Zahntechniker (© apa)
Seien wir uns ehrlich: Zahntechniker sind Menschen, die Unbehagen auslösen. Eigentlich sollte man eine Partei gründen, deren einziger Grundsatz es ist, alles Schlechte im Leben auf sie zu schieben. Immerhin macht Österreichs oberster Zahntechniker HC Strache genau das mit Ausländern. Deshalb: Für Österreich, gegen Zahntechniker. Oder so.
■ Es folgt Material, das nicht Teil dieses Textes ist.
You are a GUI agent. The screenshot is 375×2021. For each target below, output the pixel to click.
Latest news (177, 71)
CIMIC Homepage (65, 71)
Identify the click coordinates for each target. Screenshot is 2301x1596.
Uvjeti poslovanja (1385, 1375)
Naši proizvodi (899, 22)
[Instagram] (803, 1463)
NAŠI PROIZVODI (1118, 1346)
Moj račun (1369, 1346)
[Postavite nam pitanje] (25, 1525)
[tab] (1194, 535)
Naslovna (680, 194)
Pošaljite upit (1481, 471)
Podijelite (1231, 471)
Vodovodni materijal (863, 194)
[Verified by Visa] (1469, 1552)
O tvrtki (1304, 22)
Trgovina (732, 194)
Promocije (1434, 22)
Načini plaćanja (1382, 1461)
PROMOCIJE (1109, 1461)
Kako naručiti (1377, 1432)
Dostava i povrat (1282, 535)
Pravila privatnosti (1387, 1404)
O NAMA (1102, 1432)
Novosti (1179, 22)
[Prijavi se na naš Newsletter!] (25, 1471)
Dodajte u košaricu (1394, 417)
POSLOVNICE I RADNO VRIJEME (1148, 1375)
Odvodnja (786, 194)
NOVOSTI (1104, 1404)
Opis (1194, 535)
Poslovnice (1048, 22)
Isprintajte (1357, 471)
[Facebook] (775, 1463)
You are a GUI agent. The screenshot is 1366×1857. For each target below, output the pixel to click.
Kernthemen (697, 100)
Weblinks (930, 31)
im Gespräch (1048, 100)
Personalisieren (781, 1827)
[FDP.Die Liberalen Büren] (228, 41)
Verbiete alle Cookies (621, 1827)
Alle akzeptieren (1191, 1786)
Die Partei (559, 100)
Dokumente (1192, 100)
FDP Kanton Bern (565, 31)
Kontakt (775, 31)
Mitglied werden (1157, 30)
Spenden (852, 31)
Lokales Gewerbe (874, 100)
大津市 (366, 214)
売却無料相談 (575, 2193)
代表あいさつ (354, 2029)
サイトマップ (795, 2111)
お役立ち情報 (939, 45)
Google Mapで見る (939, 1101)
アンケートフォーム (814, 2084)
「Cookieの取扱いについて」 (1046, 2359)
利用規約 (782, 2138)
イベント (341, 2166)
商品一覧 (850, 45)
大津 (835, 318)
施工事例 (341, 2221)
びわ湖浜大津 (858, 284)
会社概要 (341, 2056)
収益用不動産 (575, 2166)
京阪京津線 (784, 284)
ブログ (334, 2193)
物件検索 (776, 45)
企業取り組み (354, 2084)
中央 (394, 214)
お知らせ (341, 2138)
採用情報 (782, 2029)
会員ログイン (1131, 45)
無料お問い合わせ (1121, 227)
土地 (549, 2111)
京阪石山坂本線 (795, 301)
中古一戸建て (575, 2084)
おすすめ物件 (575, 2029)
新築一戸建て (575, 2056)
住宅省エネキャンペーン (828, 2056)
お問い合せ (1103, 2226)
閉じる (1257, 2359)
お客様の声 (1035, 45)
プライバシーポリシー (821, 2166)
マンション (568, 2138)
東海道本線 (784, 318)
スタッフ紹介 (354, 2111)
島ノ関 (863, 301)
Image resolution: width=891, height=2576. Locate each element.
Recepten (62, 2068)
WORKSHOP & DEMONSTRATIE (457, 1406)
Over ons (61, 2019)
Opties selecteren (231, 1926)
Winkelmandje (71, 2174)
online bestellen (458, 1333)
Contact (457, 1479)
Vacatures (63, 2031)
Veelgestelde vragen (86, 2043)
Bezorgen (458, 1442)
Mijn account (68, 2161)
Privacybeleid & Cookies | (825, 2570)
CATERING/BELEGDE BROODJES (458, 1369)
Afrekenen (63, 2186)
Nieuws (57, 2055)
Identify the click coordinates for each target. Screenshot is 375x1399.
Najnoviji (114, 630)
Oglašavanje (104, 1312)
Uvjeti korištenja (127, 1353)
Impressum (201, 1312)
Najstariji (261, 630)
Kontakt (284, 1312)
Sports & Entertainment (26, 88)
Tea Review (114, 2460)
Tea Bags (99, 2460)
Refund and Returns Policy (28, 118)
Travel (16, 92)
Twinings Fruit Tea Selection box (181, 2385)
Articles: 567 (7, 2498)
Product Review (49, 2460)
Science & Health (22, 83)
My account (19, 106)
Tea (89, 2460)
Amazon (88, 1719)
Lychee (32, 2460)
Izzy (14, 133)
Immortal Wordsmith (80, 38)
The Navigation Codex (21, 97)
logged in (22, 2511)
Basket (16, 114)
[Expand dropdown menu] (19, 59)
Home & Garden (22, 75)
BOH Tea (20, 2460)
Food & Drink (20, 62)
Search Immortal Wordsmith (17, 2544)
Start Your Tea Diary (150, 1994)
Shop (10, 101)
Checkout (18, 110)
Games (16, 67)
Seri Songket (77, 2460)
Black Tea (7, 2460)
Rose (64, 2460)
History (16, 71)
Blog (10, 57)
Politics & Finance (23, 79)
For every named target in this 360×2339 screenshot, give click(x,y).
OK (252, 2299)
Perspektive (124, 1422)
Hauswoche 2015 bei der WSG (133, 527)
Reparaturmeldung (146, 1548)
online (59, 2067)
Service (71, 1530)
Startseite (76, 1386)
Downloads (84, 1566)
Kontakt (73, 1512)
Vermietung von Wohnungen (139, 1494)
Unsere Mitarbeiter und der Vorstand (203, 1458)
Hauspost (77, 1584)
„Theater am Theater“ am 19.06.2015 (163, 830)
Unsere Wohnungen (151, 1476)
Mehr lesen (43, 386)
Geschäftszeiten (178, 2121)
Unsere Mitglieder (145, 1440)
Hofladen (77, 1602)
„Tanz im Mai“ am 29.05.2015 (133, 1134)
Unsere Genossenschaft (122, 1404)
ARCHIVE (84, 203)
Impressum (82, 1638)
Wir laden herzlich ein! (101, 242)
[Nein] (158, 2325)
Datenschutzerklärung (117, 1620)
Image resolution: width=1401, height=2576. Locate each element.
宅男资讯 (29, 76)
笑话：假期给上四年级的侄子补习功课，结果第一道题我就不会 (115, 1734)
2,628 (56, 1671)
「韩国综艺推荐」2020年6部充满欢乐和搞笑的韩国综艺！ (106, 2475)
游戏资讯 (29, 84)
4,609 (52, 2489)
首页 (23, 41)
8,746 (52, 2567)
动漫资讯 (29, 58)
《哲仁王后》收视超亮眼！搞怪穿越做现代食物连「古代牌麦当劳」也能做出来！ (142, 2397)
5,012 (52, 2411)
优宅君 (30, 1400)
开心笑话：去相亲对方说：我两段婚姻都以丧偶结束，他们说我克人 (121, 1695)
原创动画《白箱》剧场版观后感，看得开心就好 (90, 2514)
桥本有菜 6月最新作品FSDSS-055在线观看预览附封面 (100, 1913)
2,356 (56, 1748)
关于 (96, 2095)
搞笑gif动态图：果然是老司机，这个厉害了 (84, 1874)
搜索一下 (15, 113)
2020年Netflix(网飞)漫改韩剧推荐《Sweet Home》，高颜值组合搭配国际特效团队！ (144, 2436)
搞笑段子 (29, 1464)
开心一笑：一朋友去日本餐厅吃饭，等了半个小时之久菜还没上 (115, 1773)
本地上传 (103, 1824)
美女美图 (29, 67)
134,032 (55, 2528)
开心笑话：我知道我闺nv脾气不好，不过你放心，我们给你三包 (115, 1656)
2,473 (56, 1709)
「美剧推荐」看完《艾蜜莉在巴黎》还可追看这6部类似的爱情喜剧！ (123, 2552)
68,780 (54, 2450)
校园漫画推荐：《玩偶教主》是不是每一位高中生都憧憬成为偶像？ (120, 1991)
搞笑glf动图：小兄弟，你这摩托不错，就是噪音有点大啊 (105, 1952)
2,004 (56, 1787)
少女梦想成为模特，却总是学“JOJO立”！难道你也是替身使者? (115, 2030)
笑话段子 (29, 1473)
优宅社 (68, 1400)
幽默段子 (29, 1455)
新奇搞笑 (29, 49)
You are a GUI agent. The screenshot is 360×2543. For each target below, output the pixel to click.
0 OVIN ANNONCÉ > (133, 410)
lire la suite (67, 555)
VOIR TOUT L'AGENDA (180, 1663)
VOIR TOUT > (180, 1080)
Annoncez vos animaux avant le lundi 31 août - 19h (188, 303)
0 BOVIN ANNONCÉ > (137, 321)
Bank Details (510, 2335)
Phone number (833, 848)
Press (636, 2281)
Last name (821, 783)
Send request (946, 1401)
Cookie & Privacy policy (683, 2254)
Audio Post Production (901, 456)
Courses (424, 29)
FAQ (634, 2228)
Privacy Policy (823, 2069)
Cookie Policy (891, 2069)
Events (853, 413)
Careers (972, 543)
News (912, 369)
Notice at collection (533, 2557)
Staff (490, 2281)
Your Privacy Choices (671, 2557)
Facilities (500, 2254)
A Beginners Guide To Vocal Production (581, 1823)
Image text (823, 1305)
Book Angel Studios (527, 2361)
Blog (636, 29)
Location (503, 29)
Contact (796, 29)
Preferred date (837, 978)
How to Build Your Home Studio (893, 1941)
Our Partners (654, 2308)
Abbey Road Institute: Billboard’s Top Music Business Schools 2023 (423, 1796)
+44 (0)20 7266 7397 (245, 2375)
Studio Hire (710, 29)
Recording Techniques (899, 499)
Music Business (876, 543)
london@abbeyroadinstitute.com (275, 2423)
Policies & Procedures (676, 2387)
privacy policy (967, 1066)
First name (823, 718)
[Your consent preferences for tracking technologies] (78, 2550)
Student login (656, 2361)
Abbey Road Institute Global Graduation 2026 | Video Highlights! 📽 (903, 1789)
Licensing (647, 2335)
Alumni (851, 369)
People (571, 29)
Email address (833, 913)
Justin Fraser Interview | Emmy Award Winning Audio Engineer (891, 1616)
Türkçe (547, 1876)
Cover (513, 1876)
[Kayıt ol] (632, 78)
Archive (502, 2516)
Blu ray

Ja – Angst ist sehr real. Sie hat einen festen Boden unter den Füßen. Privat, gesellschaftlich, in der Popkultur, Fest steht: Wir alle haben Angst. Um uns abzusichern verweigern wir uns der Angst, nehmen Medikamente, machen Therapien, Yoga, Selbstfindungskurse oder vielleicht sogar Kunst. Wir werden vom Leiden und von den Ängsten anderer angezogen wie Motten vom Licht – vielleicht, weil die fremden Ängste den unseren ähneln, oder aber weil sie die eigene zu verkleinern scheint. Romane, Songs, Theaterstücke, Installationen, Videospiele – sie alle spielen mit unseren Ängsten, mit Perspektiven und dem Auge des Betrachters. Ängste sind ständig da, in uns und um uns – und trotzdem ist darüber reden immer auch ein Tabubruch.
Die Inspiration für unser Alphabet der Angst wurde von 45 Studenten aus Berlin und Halle zusammen getragen, die sich gemeinsam mit ihrem Professor in einem alten Gutshaus inmitten dunkler Wälder einsperrten, um ihren real existierenden oder frei erfundenen Ängsten nachzugehen. Lexikalisch definiert, mit ausdrucksstarken Illustrationen versehen und im Kontext einer textlich-visuellen Auseinandersetzung publiziert, ist das eben erschienene "Taschenlexikon der Angst" bizarr, lustig, besorgniserregend und real in seiner Irrealität.
Fast so sehr wie unser eigenes – Horror-Soundeffekte an – Alphabet der Angst.
Die Inspirationsquelle für unsere Gallery, das "Taschenlexikon der Angst", ist bereits im Verlag Hermann Schmidt erschienen.